» ACTIVITY
Begin at the line below that contains "Task: Click Edit". Repeat it and all remaining lines of the records exactly.

» DATA TO USE
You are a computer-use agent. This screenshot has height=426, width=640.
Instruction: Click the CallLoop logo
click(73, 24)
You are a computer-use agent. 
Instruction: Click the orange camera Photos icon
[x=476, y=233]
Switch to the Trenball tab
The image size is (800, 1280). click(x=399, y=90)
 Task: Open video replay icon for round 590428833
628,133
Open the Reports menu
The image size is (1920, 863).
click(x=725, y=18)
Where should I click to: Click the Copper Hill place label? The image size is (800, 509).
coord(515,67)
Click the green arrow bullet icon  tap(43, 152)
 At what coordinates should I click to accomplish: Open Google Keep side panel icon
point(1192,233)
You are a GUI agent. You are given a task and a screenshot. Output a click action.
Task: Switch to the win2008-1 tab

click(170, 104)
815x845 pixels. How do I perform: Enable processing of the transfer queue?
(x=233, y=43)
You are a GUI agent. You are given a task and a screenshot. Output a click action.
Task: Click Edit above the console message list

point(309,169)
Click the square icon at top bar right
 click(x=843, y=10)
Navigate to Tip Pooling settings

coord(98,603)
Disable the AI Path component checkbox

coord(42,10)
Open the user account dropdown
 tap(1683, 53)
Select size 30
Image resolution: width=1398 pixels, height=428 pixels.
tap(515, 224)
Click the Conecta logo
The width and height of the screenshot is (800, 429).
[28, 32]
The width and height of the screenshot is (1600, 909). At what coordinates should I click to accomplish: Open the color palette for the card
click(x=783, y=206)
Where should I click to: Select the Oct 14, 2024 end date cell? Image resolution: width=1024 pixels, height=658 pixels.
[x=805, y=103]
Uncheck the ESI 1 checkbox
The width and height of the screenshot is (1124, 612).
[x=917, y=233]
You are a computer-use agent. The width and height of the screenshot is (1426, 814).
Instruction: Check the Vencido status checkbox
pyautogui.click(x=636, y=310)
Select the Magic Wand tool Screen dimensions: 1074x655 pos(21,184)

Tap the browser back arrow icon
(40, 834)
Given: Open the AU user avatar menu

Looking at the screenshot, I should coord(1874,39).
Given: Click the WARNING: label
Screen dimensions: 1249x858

» SOLUTION FOR THIS PROBLEM
Task: Click Edit above the console message list

point(309,169)
Click the square icon at top bar right
 click(x=843, y=10)
Navigate to Tip Pooling settings

coord(98,603)
Disable the AI Path component checkbox

coord(42,10)
Open the user account dropdown
 tap(1683, 53)
Select size 30
Image resolution: width=1398 pixels, height=428 pixels.
tap(515, 224)
Click the Conecta logo
The width and height of the screenshot is (800, 429).
[28, 32]
The width and height of the screenshot is (1600, 909). At what coordinates should I click to accomplish: Open the color palette for the card
click(x=783, y=206)
Where should I click to: Select the Oct 14, 2024 end date cell? Image resolution: width=1024 pixels, height=658 pixels.
[x=805, y=103]
Uncheck the ESI 1 checkbox
The width and height of the screenshot is (1124, 612).
[x=917, y=233]
You are a computer-use agent. The width and height of the screenshot is (1426, 814).
Instruction: Check the Vencido status checkbox
pyautogui.click(x=636, y=310)
Select the Magic Wand tool Screen dimensions: 1074x655 pos(21,184)

Tap the browser back arrow icon
(40, 834)
Given: Open the AU user avatar menu

Looking at the screenshot, I should coord(1874,39).
Given: Click the WARNING: label
Screen dimensions: 1249x858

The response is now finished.